YOUR OBJECTIVE:
What is needed is an exact printout of all the data.

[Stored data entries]
↓↓↓

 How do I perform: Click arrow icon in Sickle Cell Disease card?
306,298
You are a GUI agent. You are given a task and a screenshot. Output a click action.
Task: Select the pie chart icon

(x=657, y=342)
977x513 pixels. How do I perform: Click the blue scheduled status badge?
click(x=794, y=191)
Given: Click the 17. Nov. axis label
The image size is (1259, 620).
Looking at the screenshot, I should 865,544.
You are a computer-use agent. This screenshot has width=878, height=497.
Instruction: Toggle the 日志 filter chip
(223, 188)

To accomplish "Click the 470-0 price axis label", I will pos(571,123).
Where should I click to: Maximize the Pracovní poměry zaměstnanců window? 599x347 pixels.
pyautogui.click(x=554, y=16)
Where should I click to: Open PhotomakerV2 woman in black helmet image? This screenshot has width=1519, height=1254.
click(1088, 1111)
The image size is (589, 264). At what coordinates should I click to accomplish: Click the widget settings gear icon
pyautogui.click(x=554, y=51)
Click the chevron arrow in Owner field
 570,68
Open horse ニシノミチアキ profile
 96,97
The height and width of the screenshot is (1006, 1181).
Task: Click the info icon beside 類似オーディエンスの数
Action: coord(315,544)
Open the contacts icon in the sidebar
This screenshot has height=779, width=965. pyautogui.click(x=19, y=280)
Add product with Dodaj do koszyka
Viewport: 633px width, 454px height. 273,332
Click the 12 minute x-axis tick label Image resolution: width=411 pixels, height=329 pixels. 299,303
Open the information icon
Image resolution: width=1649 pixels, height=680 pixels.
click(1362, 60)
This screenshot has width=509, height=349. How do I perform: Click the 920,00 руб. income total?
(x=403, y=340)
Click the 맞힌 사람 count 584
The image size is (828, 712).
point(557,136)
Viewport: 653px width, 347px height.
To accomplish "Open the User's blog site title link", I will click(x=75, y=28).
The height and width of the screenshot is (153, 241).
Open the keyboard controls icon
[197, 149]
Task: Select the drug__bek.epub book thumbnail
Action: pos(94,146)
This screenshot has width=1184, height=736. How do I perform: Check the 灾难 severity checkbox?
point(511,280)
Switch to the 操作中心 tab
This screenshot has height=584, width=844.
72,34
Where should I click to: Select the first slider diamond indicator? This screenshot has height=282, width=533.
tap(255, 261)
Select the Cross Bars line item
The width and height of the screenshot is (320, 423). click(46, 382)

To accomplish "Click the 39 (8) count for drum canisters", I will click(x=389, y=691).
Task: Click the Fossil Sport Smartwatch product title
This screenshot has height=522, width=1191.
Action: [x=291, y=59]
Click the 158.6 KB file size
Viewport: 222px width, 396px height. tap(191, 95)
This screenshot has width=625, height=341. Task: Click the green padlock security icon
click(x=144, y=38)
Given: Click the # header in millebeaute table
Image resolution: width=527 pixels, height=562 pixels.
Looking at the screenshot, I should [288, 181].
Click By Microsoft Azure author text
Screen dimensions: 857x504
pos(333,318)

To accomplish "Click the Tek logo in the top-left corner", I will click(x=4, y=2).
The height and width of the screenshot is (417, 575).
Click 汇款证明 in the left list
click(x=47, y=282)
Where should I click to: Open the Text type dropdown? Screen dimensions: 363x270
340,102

↑↑↑

ANSWER:
 How do I perform: Click arrow icon in Sickle Cell Disease card?
306,298
You are a GUI agent. You are given a task and a screenshot. Output a click action.
Task: Select the pie chart icon

(x=657, y=342)
977x513 pixels. How do I perform: Click the blue scheduled status badge?
click(x=794, y=191)
Given: Click the 17. Nov. axis label
The image size is (1259, 620).
Looking at the screenshot, I should 865,544.
You are a computer-use agent. This screenshot has width=878, height=497.
Instruction: Toggle the 日志 filter chip
(223, 188)

To accomplish "Click the 470-0 price axis label", I will pos(571,123).
Where should I click to: Maximize the Pracovní poměry zaměstnanců window? 599x347 pixels.
pyautogui.click(x=554, y=16)
Where should I click to: Open PhotomakerV2 woman in black helmet image? This screenshot has width=1519, height=1254.
click(1088, 1111)
The image size is (589, 264). At what coordinates should I click to accomplish: Click the widget settings gear icon
pyautogui.click(x=554, y=51)
Click the chevron arrow in Owner field
 570,68
Open horse ニシノミチアキ profile
 96,97
The height and width of the screenshot is (1006, 1181).
Task: Click the info icon beside 類似オーディエンスの数
Action: coord(315,544)
Open the contacts icon in the sidebar
This screenshot has height=779, width=965. pyautogui.click(x=19, y=280)
Add product with Dodaj do koszyka
Viewport: 633px width, 454px height. 273,332
Click the 12 minute x-axis tick label Image resolution: width=411 pixels, height=329 pixels. 299,303
Open the information icon
Image resolution: width=1649 pixels, height=680 pixels.
click(1362, 60)
This screenshot has width=509, height=349. How do I perform: Click the 920,00 руб. income total?
(x=403, y=340)
Click the 맞힌 사람 count 584
The image size is (828, 712).
point(557,136)
Viewport: 653px width, 347px height.
To accomplish "Open the User's blog site title link", I will click(x=75, y=28).
The height and width of the screenshot is (153, 241).
Open the keyboard controls icon
[197, 149]
Task: Select the drug__bek.epub book thumbnail
Action: pos(94,146)
This screenshot has width=1184, height=736. How do I perform: Check the 灾难 severity checkbox?
point(511,280)
Switch to the 操作中心 tab
This screenshot has height=584, width=844.
72,34
Where should I click to: Select the first slider diamond indicator? This screenshot has height=282, width=533.
tap(255, 261)
Select the Cross Bars line item
The width and height of the screenshot is (320, 423). click(46, 382)

To accomplish "Click the 39 (8) count for drum canisters", I will click(x=389, y=691).
Task: Click the Fossil Sport Smartwatch product title
This screenshot has height=522, width=1191.
Action: [x=291, y=59]
Click the 158.6 KB file size
Viewport: 222px width, 396px height. tap(191, 95)
This screenshot has width=625, height=341. Task: Click the green padlock security icon
click(x=144, y=38)
Given: Click the # header in millebeaute table
Image resolution: width=527 pixels, height=562 pixels.
Looking at the screenshot, I should [288, 181].
Click By Microsoft Azure author text
Screen dimensions: 857x504
pos(333,318)

To accomplish "Click the Tek logo in the top-left corner", I will click(x=4, y=2).
The height and width of the screenshot is (417, 575).
Click 汇款证明 in the left list
click(x=47, y=282)
Where should I click to: Open the Text type dropdown? Screen dimensions: 363x270
340,102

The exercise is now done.